Tutorial: From ESP to DCMNet#

This step-by-step tutorial walks you through computing an ESP for a molecule, exporting a cube, preparing a dataset, and training DCMNet.

Step 1: Compute ESP with GPU4PySCF#

python -m mmml.pyscf4gpuInterface.calcs \
  --mol "O 0.000 0.000 0.000; H 0.000 0.757 0.586; H 0.000 -0.757 0.586" \
  --basis def2-tzvp --xc wB97m-v --spin 0 --charge 0 \
  --dens_esp --energy --output water_esp.pkl

Step 2: Export a Gaussian cube#

Map the sampled ESP to a rectilinear grid and write water.cube.

# See esp_cube_generation.rst for a complete script
# Adapt paths and grid resolution if needed

Step 3: Prepare a training NPZ#

Create the keys expected by DCMNet. For illustration, we fake mono and minimal metadata; for real data, use your reference charges and surface definition.

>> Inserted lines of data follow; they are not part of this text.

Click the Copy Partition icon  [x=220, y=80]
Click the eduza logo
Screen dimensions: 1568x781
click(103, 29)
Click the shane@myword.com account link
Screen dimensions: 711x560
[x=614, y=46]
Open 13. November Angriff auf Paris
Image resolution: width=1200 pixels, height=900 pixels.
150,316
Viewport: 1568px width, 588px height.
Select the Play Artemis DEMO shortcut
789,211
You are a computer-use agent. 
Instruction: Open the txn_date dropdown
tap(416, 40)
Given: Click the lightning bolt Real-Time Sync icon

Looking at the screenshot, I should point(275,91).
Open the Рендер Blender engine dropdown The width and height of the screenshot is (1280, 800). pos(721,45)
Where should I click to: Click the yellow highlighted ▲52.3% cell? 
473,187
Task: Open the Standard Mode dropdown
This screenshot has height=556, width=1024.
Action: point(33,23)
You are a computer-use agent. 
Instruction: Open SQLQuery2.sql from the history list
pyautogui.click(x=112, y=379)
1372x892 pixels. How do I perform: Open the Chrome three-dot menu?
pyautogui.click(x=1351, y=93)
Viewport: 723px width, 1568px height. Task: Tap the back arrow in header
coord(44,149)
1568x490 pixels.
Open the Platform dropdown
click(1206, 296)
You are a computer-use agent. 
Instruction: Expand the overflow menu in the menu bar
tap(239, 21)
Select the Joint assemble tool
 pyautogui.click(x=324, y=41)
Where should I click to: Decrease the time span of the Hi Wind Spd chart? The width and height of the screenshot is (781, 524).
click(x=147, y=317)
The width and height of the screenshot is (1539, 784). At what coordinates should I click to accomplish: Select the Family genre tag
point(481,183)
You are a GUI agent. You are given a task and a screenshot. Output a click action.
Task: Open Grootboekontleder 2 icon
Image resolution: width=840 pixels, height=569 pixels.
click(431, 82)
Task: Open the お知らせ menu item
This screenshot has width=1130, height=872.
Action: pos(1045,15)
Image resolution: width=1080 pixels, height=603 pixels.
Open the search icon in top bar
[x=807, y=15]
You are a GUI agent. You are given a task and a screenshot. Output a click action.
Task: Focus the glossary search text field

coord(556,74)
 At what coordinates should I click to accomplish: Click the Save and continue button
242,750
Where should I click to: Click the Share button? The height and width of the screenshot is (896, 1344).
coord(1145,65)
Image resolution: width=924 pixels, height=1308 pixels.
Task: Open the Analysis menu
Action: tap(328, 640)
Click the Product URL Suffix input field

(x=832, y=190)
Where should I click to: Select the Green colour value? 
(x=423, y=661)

import numpy as np, pickle
with open("water_esp.pkl", "rb") as f:
    d = pickle.load(f)
# One-sample dataset (natoms = len(d["Z"]))
R = d["R"][None, ...]
Z = d["Z"][None, ...]
N = np.array([[len(d["Z"])]])
esp = d["esp"][None, ...]
vdw_surface = d["esp_grid"][None, ...]  # using ESP grid as surface points
n_grid = np.array([len(d["esp"])])
mono = np.zeros((1, len(d["Z"])))  # placeholder monopoles
np.savez("water_esp_train.npz", R=R, Z=Z, N=N, mono=mono,
         esp=esp, vdw_surface=vdw_surface, n_grid=n_grid)

Step 4: Train DCMNet#

python -m mmml.dcmnet.dcmnet.main \
  --data_files ./water_esp_train.npz \
  --n_train 1 --n_valid 0 \
  --num_epochs 200 --batch_size 1 --learning_rate 1e-3 \
  --esp_w 1000 --n_dcm 1 --type default \
  --log_dir ./runs/water_demo --checkpoint_dir ./checkpoints/water_demo

Notes#

  • For meaningful results, train on many molecules and surfaces; the single-sample demo is for mechanics only.

  • Replace the placeholder monopoles with a reference scheme (e.g., RESP, MBIS) if you use the monopole loss.